Olivia Cole, who won the 1977 Emmy Award for Outstanding Supporting Actress in a Comedy or Drama Series for her performance as Mathilda in the groundbreaking miniseries Roots, died January 19 of a heart attack, according to The New York Times. She was 75.
Born November 26, 1942, in Memphis, Tennessee, Olivia Carlena Cole later moved with her parents to New York, where she attended Hunter College High School and Bard College. She also graduated from London's Royal Academy of Dramatic Art.

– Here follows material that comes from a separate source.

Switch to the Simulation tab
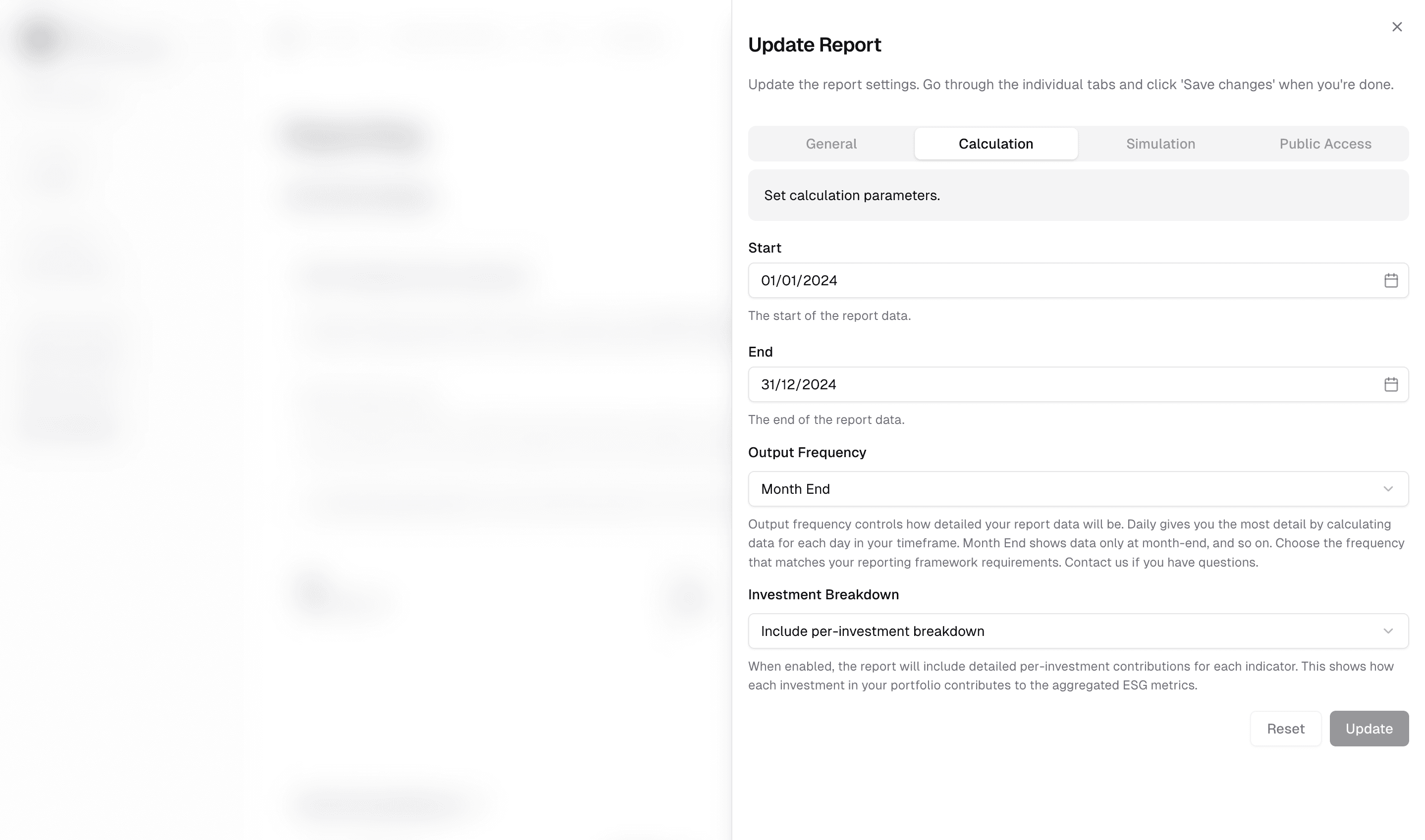 1160,144
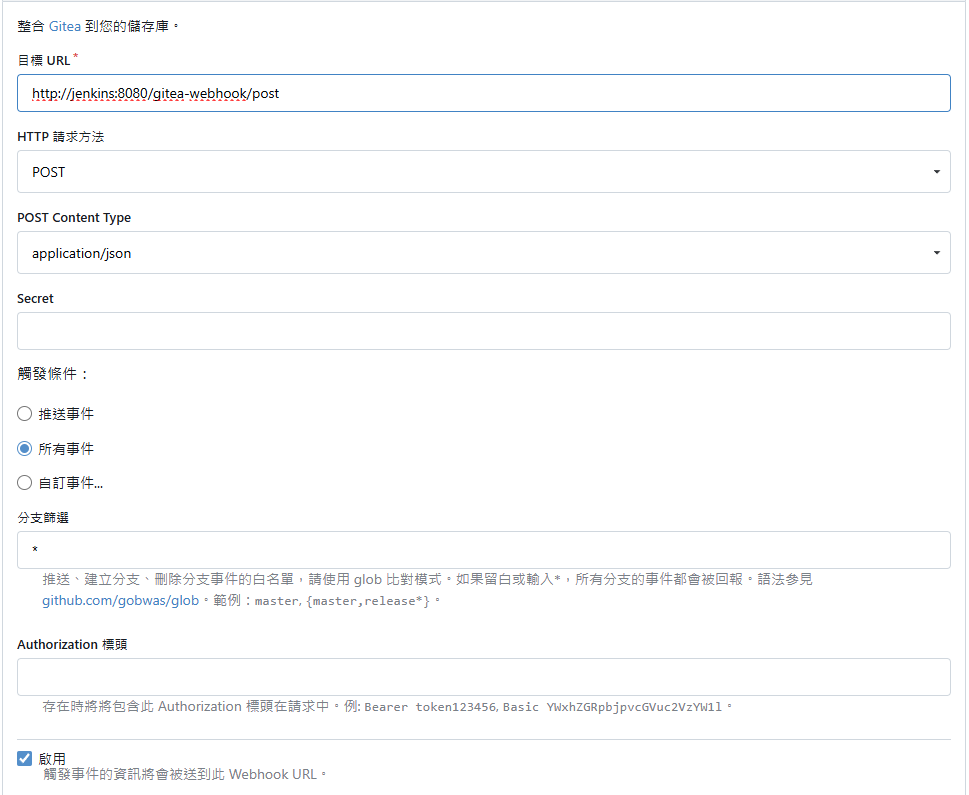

Cole made her Broadway debut in 1966 in a revival of The School for Scandal. The actor worked steadily on Broadway for nearly a decade, also appearing in Right You Are If You Think You Are; We, Comrades Three; You Can't Take It with You; War and Peace; The Merchant of Venice; and, in 1974, the original satire The National Health. The latter, which ran a little over a month, marked Cole's final Broadway appearance.
It was the small screen, however, where Cole would garner the most attention, winning the aforementioned Emmy for her work in Roots and garnering a second nomination in 1979 for her performance as Maggie Rogers in Backstairs at the White House.
Other notable screen credits included Oprah Winfrey's miniseries The Women of Brewster Place and the Tracy Morgan film First Sunday as well as numerous appearances on Police Woman, L.A. Law, and Murder, She Wrote.
One of Cole's final credits was a 2016 production of Emily Mann's Having Our Say at the Long Wharf Theatre and Hartford Stage in Connecticut.
A marriage to actor Richard Venture, who passed away in December 2017, ended in divorce.
For over three decades the respected actor resided in San Miguel de Allende, where she held readings of plays by William Shakespeare. She has no immediate survivors.